The Central Bank of Nigeria updated its framework for digital escrow services in 2024. Here's what it means for your business.
Escrow services sit at a sensitive intersection of payments, trust, and contract enforcement. When they work well, they protect both buyers and sellers. When they're poorly governed, they become vehicles for fraud, fund misappropriation, and consumer harm.
The CBN's new regulations are a direct response to the proliferation of informal and semi-formal escrow arrangements on digital platforms many of which have been operating without the oversight that the scale and sensitivity of their activity demands.
What Has Changed
The updated framework introduces several key requirements for digital platforms offering escrow services. Platforms must now hold a specific licence or operate under a licensed principal before accepting escrow funds from the public. Client funds must be held in segregated accounts, entirely separate from the platform's operational finances. Platforms are required to maintain detailed transaction records and make them available to the CBN on request. There are also new obligations around dispute resolution, platforms must have a documented, auditable process for handling disagreements between transacting parties.
Penalties for non-compliance are significant, ranging from fines to licence revocation.

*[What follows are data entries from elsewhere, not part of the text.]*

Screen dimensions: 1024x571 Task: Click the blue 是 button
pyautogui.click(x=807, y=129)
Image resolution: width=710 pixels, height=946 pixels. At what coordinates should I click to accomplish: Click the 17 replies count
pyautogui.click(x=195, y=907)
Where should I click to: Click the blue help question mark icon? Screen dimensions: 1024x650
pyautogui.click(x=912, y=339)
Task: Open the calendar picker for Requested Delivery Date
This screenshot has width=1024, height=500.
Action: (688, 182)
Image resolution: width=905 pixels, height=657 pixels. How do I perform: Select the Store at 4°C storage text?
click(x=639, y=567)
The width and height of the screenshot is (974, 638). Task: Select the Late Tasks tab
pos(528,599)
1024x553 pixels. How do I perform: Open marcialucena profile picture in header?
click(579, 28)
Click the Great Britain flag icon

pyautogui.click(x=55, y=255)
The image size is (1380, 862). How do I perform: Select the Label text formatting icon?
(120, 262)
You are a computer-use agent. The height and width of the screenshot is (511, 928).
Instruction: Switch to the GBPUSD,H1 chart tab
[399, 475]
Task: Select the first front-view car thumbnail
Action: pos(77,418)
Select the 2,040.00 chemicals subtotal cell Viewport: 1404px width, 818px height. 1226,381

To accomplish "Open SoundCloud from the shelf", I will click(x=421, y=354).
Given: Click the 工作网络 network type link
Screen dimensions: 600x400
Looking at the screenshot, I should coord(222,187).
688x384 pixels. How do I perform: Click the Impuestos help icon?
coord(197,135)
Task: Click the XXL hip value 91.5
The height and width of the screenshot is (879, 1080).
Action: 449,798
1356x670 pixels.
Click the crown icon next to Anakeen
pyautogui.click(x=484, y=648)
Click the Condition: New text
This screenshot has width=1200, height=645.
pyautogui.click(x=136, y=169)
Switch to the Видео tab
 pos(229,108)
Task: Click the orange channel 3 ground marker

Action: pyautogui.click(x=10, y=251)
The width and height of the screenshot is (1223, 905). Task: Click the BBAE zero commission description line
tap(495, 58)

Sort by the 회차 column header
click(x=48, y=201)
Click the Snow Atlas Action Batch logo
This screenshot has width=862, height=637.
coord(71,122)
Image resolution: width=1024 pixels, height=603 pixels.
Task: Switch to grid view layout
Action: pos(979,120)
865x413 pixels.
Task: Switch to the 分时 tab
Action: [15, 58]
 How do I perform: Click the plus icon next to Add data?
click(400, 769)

What It Means for Digital Platforms
For platforms that have been operating informally, the path forward requires either obtaining the appropriate licence, partnering with a CBN-licensed escrow provider, or discontinuing the offering entirely. Half-measures such as describing escrow-like services under different terminology are unlikely to survive regulatory scrutiny.
For platforms already operating within a compliant structure, the regulations largely formalise what good practice already looked like. The main new burden is documentation: ensuring that internal processes are recorded, auditable, and defensible.
How KetaPay Is Already Aligned
KetaPay was built from the ground up to operate within Nigeria's regulatory environment. Client funds are held in segregated escrow accounts, all transactions maintain a full audit trail, and KetaPay's dispute resolution process is documented and structured to meet the evidentiary standards regulators expect.
For businesses that partner with KetaPay, compliance with the CBN's escrow framework is built into the product but not something that needs to be retrofitted.
Conclusion
The CBN's new escrow regulations raise the floor for how digital platforms handle trust and funds in Nigeria. That is a good thing. The businesses and platforms that treat compliance as infrastructure — not overhead and will be better positioned for the long term. For those still operating informally, the window to get structured is narrowing.